Personal information
- Born: 26 January 2021 (age 5) Kolkata, India

Chess career
- Country: India
- FIDE rating: 1560 (August 2026)
- Peak rating: 1584 (June 2026)

= Anish Sarkar =

Indian chess player (born 2021)

Anish Sarkar (born 26 January 2021) is an Indian chess player. He is the world's second youngest FIDE rated player. In 2024, Sarkar became the youngest to be awarded the Pradhan Mantri Rashtriya Bal Puraskar, aged 3.

==Chess career==
Sarkar's interest in chess began in January 2024. He was shortly afterwards placed in a special training group at a chess academy led by India's second-ever grandmaster Dibyendu Barua.

In September 2024, he played at the 1st SXCCAA All Bengal Rapid Rating Open 2024, where he earned his first rating (in rapid) and had the chance to play in a simul against grandmaster Arjun Erigaisi.
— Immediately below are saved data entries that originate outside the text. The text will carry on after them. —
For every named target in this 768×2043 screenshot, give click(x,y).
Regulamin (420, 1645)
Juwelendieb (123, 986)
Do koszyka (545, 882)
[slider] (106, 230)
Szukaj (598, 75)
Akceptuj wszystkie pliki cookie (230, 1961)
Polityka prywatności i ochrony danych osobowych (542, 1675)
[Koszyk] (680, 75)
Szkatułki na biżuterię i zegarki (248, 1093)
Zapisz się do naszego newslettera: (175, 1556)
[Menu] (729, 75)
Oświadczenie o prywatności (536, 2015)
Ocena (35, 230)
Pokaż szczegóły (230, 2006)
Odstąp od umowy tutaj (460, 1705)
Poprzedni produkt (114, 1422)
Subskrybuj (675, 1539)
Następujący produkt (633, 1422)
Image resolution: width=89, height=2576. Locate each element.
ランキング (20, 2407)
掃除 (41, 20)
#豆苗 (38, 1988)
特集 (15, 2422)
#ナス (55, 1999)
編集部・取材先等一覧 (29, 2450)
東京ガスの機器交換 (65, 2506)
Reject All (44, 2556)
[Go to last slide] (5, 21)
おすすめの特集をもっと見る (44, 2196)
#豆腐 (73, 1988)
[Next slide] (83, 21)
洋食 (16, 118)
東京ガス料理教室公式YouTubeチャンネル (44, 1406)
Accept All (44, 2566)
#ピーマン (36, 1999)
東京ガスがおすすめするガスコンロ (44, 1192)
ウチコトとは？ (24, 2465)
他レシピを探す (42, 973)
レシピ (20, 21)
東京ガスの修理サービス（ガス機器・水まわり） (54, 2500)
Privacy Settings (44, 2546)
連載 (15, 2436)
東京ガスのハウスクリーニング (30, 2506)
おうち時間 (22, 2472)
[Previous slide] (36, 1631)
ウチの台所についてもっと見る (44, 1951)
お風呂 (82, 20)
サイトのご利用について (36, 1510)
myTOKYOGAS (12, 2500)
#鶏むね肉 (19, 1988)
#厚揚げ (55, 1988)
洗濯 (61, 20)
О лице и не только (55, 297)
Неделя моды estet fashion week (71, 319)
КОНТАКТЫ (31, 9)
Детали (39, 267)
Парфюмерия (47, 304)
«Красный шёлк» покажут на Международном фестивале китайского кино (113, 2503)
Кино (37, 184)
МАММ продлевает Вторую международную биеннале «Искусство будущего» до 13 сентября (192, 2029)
In November 2024, he became the world's youngest FIDE rated player at the age of 3 years and 10 months. He had played at the West Bengal U9 Championship in the previous month, finishing 24th in a field of 140 players with a score of 5.5/8. He had defeated two rated players (Arav Chatterjee and Ahilaan Baishya) in the final two rounds. He then played in a West Bengal U13 Championship, after which he earned his first official FIDE rating of 1556. This broke the record of Tejas Tiwari, who was previously the youngest rated FIDE player at the age of 5. In December 2025, Sarwagya Singh Kushwaha became the youngest FIDE rated player at the age of 3 years and 7 month by breaking previous record set by Anish.